Look through the listing below, and wherever a line has the string "computer", pull it out.
|---|
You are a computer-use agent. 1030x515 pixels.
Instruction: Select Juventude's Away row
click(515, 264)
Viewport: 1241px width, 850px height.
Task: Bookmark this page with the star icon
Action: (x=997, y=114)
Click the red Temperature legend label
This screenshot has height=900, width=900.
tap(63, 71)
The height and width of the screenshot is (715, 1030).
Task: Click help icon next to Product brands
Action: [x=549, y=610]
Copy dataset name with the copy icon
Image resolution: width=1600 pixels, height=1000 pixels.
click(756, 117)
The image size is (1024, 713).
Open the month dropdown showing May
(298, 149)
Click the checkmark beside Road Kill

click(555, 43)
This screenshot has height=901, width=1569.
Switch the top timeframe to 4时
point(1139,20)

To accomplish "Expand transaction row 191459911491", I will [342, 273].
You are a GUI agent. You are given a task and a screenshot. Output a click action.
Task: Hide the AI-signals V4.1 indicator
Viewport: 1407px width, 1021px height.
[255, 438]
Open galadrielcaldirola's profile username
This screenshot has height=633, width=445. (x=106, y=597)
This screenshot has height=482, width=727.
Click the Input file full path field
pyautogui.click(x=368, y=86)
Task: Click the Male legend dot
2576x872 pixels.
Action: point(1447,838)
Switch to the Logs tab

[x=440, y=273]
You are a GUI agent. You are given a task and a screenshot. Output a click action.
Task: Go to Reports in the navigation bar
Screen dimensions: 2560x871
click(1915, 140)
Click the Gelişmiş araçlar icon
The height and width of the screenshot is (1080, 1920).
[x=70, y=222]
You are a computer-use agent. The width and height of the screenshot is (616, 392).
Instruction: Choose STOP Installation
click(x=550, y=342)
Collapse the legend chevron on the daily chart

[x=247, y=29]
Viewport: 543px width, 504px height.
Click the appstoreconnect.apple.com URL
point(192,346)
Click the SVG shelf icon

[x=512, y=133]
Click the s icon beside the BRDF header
|---|
**Solution to the problem**
You are a computer-use agent. 1030x515 pixels.
You are a computer-use agent. The width and height of the screenshot is (616, 392).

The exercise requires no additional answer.